§ Aim of the task
Continue the referee report below on higher-dimensional Carrollian and Galilean conformal field theories from the point where it ends.

§ Text segment
:::::

On Higher-dimensional Carrollian and Galilean Conformal Field Theories

The authors construct highest weight representations of the Carrollian and Galilean limits of the conformal algebra in dimension greater that two. Subsequently they compute two-point and three-point correlation functions in four-dimensional Carrollian CFT and Galilean CFT with emphasis in the Carrollian case.

The paper is somehow hard to read due to its extension and technicality, but this is usually the case in standard conformal bootstrap papers. The construction of the representation and correlators is given in detail in each case considered and the diagrams presented are useful to follow the paper.

In my opinion, the paper presents an important number of new and original results, which can definitely be of use in further study of non-Lorentzian field theories, and thus it is suitable for publication in SciPost.

I have only a couple of comments that I recommend the author to consider prior publication, which are given below:

- In the introduction and later in equation 2.7 the authors comment on the infinite -dimensional extension of the conformal Carroll algebra, which is isomorphic to the BMS algebra in one dimension higher. I think it is also worth mentioning that infinite-dimensional enhancements of the Carroll algebra have been considered in 2110.15834 and 2207.11359, which I presume could be extended to the conformal case.

- At the end of page 9 the authors claim that the Casimir operators of the Galilean conformal algebra cannot be obtained taking the non- relativistic limit of the conformal symmetry. However, later ( in equation 2.16) they show that using such limit to obtain the Casimir operators indeed works. I think this point should be clarified.

:::::

§ Data shown

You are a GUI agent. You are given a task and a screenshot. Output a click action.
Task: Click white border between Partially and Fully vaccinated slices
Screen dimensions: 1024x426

:::::

§ Answer to this task
- Equation 4.11 corresponds to the electric Carrollian limit of the Klein-Gordon action. There is also a magnetic Carrollian scalar field action, which has been considered for example in 2109.06708 (Reference [40] of your manuscript) and 2206.12177. Is it possible to associate this magnetic model with one of the correlation functions developed in section 4.1?

- Following the previous question, could the authors comment on the relation of the scalar Galilean correlator given in equation 5.4 and the electric and magnetic Galilean limits of the Klein-Gordon action given, for example, in 2206.12177?

While reading the paper I spotted some typos :
- Second paragraph of page 13: for an example --> as an example.
-Paragraph below equation 4.17: mix -->mixes
-Beginning of page 46: As has discussed --> As it has been discussed (or) As discussed
- Beginning of section 5: is exactly the same with the ones --> are exactly the same as the ones

1. Contains detailed analysis of generically non-diagonal representations of Galilean and Carrollian CFTs in dimensions greater than 2.

2. The authors provide a novel analysis of "chain" and "net" representations which generalise similar structures found in log CFTs.

3. Given new emergent connections of non-Lorentzian CFTs in various contexts, the analysis could be useful for several fields.

1. Not a very reader friendly paper. One struggles to understand the larger goals of the authors over and beyond the results presented.

2. A general lack of connection to physics throughout the paper, which means that potential applications to important physical questions are glossed over.

3. Some serious issues which are noted below.

In the paper under review, the authors conduct a detailed study on non- Lorentzian quantum field theories, in particular, Carrollian and Galilean conformal field theories in dimensions greater than two. The paper deals primarily with algebraic aspects and representations and correlation functions of these theories. The main achievement of the authors is to understand the “chain” and “net” representations that respectively resemble and generalize the logarithmic representations of relativistic CFTs in this context. There are several points that need to be clarified by the authors before the article can be considered further. Below I provide a list of my questions and concerns.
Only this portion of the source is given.